To investigate differential signaling responses to thrombospondin-1 stimulation, we focused on cAMP signaling, a key regulator of cell proliferation^49,50, as thrombospondin-1 decreases cAMP levels through activation of G_i proteins^51,52. Basal cAMP levels were significantly higher in sorted CD47^lo MuSCs compared to CD47^hi MuSCs (Fig. S4I). To determine whether CD47^lo and CD47^hi MuSC subsets differed in their ability to modulate cAMP signaling in response to thrombospondin-1 stimulation, we employed live single-cell confocal imaging of sorted MuSC subsets expressing a fluorescent cAMP downward sensor⁵³ (Fig. 4G). Upon thrombospondin-1 treatment, the GFP signal significantly increased in the CD47^lo but not in the CD47^hi MuSC subset (Fig. 4H), indicating a decrease in cAMP levels, and demonstrating that thrombospondin-1 signals through cAMP in the CD47^lo but not in the CD47^hi MuSC subset.

To identify the cellular source of thrombospondin-1, we simultaneously stained young and aged muscle cells with antibodies against cell surface markers that distinguish myogenic stem and progenitor cells and an antibody against thrombospondin-1, which was detected intracellularly.
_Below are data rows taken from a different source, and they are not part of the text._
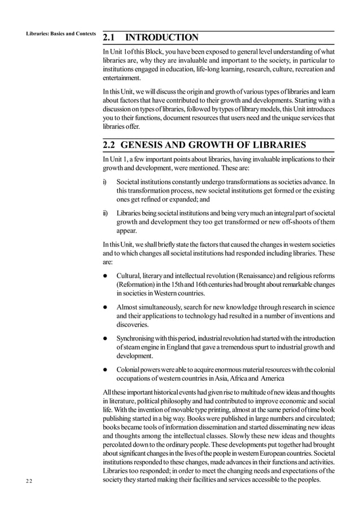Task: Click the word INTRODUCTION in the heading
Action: coord(161,38)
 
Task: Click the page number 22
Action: coord(29,481)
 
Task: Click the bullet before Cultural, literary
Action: coord(106,275)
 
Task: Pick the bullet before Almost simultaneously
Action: coord(106,306)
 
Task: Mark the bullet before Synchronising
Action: coord(106,338)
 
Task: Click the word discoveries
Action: coord(133,325)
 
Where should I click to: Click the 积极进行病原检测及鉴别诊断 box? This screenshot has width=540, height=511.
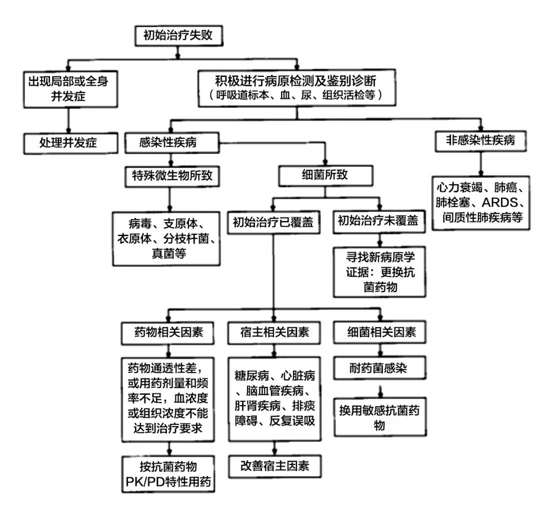click(x=297, y=88)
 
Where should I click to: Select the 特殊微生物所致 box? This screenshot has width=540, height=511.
click(x=172, y=176)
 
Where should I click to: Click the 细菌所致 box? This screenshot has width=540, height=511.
click(x=326, y=176)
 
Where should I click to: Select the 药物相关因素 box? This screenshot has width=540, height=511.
click(x=170, y=333)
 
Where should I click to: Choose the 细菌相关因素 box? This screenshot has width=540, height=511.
click(x=381, y=333)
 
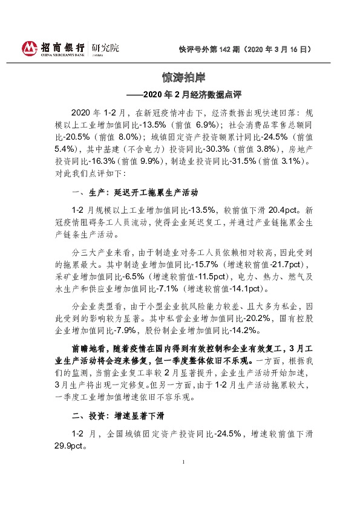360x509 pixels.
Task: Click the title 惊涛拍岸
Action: [180, 78]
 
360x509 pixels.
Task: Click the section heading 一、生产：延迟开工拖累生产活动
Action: [134, 193]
Data analysis showed that the CD47^hi MuSC subset expressed greater thrombospondin-1 levels than the CD47^lo MuSC subset (Fig. 4I).
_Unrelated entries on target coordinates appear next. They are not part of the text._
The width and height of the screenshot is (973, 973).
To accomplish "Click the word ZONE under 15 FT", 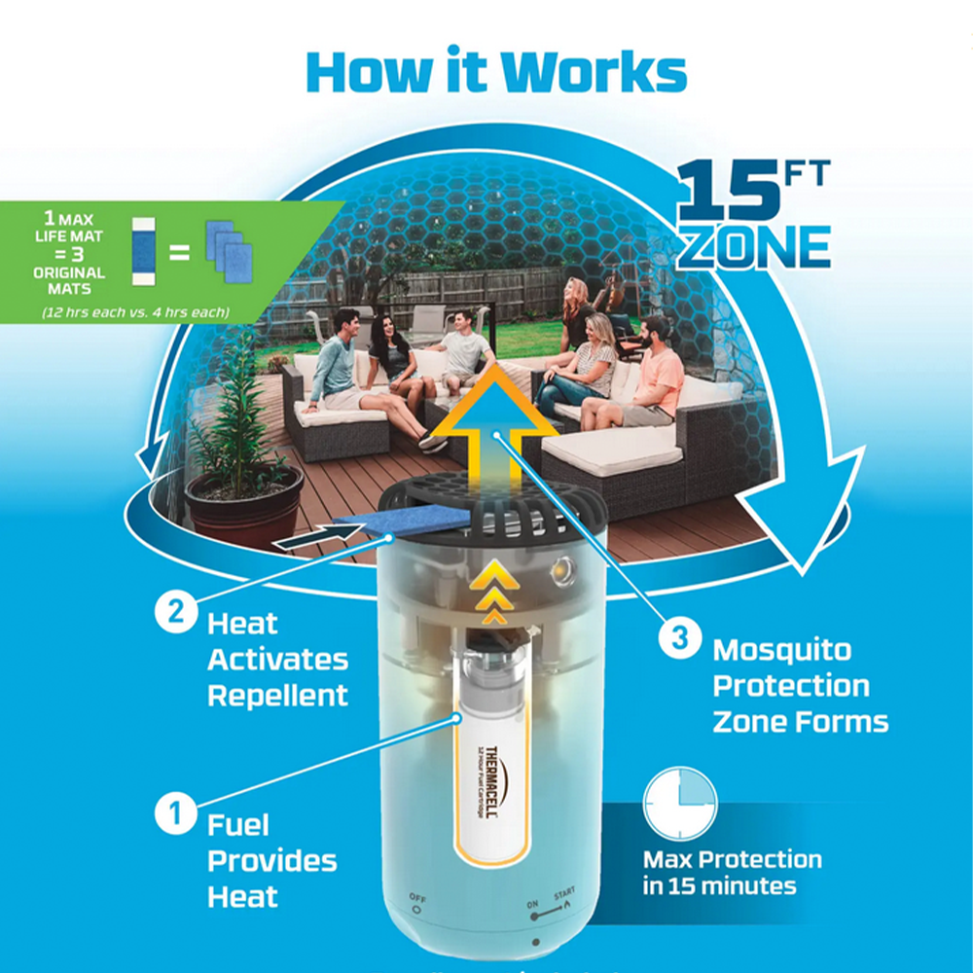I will (x=754, y=247).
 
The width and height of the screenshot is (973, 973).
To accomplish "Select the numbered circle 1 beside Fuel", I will (x=177, y=813).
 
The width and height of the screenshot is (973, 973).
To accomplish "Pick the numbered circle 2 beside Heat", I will (x=177, y=615).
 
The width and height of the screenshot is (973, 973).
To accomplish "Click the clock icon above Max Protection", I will (x=680, y=804).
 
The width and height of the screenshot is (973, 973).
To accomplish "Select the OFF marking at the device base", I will (x=417, y=899).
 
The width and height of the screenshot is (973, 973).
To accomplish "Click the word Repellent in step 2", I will (x=277, y=696).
To investigate whether thrombospondin-1 had a physiological role during regeneration, we extended our analysis of thrombospondin-1 expression to cells within the Lin⁻/α₇integrin⁺/CD9⁺ myogenic compartment, which includes, in addition to the stem cells, progenitor populations P1 and P2, distinguished by co-expression of CD9 and CD104, as we described previously²⁰. Strikingly, P1 progenitor cells expressed significantly greater levels of both thrombospondin-1 and CD47 compared to MuSCs (Fig. 4J).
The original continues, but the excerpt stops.